At the same time, I do think the presumption of anonymity and the benefit of the doubt to both authors and reviewers is one of the most important elements of the Writeoff, and I am saddened that you felt the need to self-DQ. I do not fully agree with the tone of Raisin's comments, but I do wish you hadn't taken the nuclear option if for no other reason than the fact that it eliminates any chance of further feedback. Raisin's comment was one knee-jerk reaction to a story that was *meant* to be horrific and disorienting, and I can't help but feel like maybe a little prudence could have gone a long way when submitting a story that is designed to be risky and disturbing.

Speaking only for myself, even though you and I personally disagree on a number of topics, I think it's a shame that you don't want to participate anymore. If you do decide to participate in any future rounds, I would gladly welcome it! But I do wish that you won't quit on an entry just because some folks are offended by a story that was meant to be at least a little disturbing.

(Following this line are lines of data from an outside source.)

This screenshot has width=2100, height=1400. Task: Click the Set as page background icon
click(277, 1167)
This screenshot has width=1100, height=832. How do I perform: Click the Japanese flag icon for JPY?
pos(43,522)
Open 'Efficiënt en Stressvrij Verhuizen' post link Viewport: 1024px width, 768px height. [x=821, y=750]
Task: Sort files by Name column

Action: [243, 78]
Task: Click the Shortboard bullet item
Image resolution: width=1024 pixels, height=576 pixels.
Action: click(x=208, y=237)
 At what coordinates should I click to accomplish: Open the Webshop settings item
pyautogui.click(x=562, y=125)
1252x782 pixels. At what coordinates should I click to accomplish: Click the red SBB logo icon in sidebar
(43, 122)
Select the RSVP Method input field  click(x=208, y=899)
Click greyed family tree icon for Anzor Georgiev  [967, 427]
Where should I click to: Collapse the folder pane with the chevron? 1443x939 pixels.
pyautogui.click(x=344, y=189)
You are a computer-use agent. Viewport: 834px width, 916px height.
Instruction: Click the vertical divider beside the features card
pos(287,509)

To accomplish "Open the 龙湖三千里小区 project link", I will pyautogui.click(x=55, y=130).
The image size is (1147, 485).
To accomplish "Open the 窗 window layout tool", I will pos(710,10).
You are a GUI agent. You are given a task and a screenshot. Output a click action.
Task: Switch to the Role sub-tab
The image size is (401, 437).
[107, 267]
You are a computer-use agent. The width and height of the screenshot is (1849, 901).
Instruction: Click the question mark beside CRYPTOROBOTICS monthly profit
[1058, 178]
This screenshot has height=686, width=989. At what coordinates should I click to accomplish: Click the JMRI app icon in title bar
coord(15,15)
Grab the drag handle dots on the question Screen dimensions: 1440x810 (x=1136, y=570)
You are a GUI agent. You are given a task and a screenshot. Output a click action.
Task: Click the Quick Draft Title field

In any case, I really do hope for the best for you, and I'd like to reiterate that I'm sorry at how the situation turned out. Whether or not you decide to join us again, take care!
Post by Trick_Question , deleted
#10 · 17
·
>>Trick_Question
Please stop acting like a martyr because you can't stop writing about kids being raped
#11 · 1
·
Well, I never got a chance to finish it before it got pulled, but I feel like this story was, indeed, treated unfairly. And I know why it was, but that doesn't make it less unfair. This is exactly the kind of thing they make trigger warnings for, and this is why... anything that smacks of pedophilia makes people so viscerally disgusted they lose their common sense (such as referring to a story about people who are not allowed to consent to sex until they're forty as "kids getting raped".)

I take this a little personally because I've written something very similar, very recently -- though in my universe, the people who live forever after getting themselves frozen before puberty are explicitly defined as having full adult rights as soon as they reach the same legal age that normally aging people are considered adults. Here's what's wrong with this one: if a person is considered of age to have sex with an adult, they should not be considered a minor under the total legal control of an adult. So when the frozen foals hit forty, either they should be explictly only allowed to have sex with other over-40 frozen foals, or they should be considered adults, or they should not be allowed to have sex... and the story really didn't need to bring sex into it at all.

Also, the whole conflation of "marriage" with "personal control of a human being" seems like, a very very weird choice unless you're writing a feminist satire of the fact that for millennia women in marriage were treated that way, which... this shows no sign of being, and if it was, the fact that this is presented as not utterly horrifying would make it... not very effective.

So, there are some weird choices here. But that doesn't mean that this was a horrible story or that it deserved the treatment it got. I wish I'd gotten a chance to finish it so I could actually comment on the characterization or the eventual plot of the story.